This repository regroups works on the "introduction to machine learning" course of the SIB. Its goal is to develop a somewhat language agnostic course, with a an R and a python implementation, however at the moment only the python implementation in done.
The course is targeted to life scientists who are already familiar with the Python programming language and who have basic knowledge on statistics.
In order to follow the course you need to have installed python and jupyter notebooks (a web based notebook system for creating and sharing computational documents).
If you need help with the installation, you can refer to these tips and instructions(NB: this links to another github repo).
In addition, there are a number of libraries to install. See the intructions on installing prerequisite libraries.
The course is organized in several, numbered, jupyter notebooks, each corresponding to a chapter which interleaves theory, code demo, and exercises.
The course does not require any particular expertise with jupyter notebooks to be followed, but if it is the first time you encounter them we recommend this gentle introduction.
- Chapter0 : python warmup: provides a gentle warm-up to the basic usage of the libraries which are a pre-requisite for this course. You can use this notebook to assess your level before the course, or just as a way to get (re-)acquainted with these libraries.
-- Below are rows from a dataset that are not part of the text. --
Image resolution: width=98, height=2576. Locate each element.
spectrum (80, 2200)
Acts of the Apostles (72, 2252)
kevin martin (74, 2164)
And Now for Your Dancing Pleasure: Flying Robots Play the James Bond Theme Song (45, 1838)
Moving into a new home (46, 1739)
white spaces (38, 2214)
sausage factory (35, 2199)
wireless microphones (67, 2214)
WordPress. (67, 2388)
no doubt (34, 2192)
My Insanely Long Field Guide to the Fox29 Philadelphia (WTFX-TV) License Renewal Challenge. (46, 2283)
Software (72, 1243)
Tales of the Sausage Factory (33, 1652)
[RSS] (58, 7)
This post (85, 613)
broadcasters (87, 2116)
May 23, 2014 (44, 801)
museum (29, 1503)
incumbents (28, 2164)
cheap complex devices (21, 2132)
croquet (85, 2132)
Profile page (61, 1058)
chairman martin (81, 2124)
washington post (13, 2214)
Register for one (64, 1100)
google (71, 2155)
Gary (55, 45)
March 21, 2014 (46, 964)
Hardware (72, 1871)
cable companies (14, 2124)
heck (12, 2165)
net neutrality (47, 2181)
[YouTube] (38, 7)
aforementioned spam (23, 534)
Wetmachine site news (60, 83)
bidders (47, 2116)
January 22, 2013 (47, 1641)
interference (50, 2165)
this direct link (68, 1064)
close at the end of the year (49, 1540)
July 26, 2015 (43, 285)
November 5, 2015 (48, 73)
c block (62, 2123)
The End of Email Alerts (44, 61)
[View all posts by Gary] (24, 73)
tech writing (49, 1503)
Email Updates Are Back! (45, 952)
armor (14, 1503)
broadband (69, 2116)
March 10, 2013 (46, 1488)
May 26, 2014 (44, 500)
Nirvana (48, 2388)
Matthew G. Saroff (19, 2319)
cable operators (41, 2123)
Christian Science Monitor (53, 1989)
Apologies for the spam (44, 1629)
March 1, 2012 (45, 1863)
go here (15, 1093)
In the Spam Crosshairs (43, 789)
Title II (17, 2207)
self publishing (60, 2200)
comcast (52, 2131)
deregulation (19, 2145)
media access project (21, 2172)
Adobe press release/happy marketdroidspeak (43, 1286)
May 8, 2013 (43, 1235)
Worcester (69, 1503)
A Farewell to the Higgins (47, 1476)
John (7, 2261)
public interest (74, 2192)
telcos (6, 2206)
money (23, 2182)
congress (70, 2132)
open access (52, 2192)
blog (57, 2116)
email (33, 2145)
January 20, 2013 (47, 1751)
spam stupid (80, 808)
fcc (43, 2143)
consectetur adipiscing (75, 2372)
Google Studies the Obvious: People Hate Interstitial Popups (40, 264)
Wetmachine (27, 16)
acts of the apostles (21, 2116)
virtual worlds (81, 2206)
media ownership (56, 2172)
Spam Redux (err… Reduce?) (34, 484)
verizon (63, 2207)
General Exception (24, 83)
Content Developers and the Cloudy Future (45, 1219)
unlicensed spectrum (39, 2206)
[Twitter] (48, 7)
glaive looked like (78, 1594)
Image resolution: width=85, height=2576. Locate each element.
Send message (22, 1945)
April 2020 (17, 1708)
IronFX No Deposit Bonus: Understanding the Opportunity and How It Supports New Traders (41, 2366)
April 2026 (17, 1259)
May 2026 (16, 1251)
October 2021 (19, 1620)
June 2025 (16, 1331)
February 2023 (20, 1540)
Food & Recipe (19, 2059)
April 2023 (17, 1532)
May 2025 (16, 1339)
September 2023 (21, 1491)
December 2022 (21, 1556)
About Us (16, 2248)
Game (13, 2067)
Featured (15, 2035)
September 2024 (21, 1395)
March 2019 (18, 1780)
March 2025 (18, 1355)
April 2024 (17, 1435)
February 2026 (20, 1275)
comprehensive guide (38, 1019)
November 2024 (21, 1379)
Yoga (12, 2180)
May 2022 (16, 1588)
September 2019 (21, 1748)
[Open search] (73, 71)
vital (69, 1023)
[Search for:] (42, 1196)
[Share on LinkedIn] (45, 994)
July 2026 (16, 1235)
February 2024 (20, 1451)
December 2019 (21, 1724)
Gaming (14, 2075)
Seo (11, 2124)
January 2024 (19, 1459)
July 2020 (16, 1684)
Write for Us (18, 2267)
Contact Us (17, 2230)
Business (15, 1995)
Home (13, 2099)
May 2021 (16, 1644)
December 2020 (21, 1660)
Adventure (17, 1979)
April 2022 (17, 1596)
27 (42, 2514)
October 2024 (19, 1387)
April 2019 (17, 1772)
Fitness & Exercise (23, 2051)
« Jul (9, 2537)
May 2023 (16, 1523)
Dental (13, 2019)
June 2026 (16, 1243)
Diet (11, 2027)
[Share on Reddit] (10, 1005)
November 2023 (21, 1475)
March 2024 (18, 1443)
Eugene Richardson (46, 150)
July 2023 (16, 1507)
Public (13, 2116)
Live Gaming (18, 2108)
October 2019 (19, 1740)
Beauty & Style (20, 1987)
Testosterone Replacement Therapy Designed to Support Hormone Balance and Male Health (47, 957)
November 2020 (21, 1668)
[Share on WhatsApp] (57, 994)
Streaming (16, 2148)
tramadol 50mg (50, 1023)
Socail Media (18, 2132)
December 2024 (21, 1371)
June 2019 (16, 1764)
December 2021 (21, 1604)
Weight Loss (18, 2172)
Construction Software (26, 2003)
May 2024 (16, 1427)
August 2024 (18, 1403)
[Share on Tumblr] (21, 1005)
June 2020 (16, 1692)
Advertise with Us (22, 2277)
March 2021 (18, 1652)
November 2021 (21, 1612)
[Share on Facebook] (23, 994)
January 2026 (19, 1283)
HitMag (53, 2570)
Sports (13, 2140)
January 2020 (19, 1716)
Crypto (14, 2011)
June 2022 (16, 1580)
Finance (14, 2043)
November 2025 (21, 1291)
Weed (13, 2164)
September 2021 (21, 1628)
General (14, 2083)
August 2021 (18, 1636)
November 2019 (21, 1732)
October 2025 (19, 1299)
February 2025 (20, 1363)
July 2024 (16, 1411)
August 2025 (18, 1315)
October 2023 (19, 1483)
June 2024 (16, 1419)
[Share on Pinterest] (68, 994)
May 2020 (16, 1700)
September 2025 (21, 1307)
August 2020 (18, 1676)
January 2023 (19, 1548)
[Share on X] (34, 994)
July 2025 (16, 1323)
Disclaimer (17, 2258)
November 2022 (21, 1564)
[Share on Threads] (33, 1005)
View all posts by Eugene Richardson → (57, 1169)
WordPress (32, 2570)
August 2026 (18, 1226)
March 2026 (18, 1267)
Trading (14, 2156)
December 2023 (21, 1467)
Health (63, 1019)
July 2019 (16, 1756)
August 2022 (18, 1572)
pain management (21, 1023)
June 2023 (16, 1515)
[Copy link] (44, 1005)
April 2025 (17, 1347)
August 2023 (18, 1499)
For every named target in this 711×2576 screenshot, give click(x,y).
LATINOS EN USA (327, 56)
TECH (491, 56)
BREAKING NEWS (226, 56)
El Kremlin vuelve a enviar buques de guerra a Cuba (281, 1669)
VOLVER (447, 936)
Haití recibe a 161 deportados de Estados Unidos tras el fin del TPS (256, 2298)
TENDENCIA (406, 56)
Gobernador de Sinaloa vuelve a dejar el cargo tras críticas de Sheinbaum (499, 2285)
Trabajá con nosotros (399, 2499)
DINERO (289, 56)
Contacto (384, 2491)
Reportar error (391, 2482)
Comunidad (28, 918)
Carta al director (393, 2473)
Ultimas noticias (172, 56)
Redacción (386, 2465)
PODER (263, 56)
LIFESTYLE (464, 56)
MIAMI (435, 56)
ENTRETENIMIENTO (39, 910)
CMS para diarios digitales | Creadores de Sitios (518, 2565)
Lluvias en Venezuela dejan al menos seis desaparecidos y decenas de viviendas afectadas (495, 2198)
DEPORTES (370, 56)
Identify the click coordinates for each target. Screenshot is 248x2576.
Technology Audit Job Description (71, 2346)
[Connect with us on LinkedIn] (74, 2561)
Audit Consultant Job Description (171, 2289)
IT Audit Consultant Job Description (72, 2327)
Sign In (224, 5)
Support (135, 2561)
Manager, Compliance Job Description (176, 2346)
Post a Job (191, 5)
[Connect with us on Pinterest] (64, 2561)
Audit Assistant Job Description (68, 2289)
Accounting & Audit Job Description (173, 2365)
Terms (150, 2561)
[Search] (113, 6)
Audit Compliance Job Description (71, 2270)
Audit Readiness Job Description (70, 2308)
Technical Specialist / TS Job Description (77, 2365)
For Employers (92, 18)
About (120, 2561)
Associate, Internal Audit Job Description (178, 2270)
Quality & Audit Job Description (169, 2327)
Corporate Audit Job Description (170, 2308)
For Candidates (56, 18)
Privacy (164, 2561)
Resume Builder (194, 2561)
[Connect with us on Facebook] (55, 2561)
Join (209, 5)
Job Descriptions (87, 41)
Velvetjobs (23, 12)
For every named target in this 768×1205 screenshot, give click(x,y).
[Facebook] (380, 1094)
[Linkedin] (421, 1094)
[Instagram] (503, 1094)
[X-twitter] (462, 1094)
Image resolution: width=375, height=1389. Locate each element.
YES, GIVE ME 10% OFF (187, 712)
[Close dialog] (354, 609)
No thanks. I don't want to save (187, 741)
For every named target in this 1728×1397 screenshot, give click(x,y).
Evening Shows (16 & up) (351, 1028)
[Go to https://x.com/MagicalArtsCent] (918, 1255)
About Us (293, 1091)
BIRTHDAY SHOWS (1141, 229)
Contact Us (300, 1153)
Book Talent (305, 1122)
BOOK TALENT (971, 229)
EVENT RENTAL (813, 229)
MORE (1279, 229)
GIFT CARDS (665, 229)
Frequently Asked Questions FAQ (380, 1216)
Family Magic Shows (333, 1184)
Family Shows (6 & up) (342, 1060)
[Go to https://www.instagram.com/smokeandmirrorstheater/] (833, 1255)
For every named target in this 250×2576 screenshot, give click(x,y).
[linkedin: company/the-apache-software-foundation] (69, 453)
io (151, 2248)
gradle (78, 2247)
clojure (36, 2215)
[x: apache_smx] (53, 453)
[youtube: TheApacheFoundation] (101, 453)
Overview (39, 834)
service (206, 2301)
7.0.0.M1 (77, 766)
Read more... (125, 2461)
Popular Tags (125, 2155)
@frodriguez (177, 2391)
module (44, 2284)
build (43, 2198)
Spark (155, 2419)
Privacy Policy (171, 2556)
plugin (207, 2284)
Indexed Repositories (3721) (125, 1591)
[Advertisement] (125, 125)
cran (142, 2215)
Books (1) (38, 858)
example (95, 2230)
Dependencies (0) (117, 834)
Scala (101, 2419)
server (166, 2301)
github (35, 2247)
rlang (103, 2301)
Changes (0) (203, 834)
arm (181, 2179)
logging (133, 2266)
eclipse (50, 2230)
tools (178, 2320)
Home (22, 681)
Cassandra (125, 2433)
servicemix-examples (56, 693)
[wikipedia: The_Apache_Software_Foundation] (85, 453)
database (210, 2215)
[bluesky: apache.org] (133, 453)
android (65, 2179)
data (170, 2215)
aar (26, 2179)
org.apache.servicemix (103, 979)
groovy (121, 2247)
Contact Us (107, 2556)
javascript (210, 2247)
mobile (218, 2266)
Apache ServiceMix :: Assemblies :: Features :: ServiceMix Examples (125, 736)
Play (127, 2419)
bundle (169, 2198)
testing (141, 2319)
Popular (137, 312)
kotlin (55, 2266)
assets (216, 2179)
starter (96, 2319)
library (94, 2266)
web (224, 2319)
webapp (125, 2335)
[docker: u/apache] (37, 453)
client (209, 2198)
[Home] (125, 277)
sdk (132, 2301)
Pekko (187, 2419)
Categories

- Chapter1 : Exploratory analysis and unsupervised learning
- Chapter2 : Machine Learning routine - distance-based model for classification
- Chapter3 : Machine Learning based on decision trees for classification
- Chapter4 : Machine Learning for regression
- Chapter Extra : Teasing Neural Network
Solutions to each practical can be found in the solutions/
folder and should be loadable directly in the jupyter notebook themselves.
Note also the utils.py
and utils2.py
files which contain many utilitary function we use to visually showcase the effect of various ML algorithms' hyper-parameters.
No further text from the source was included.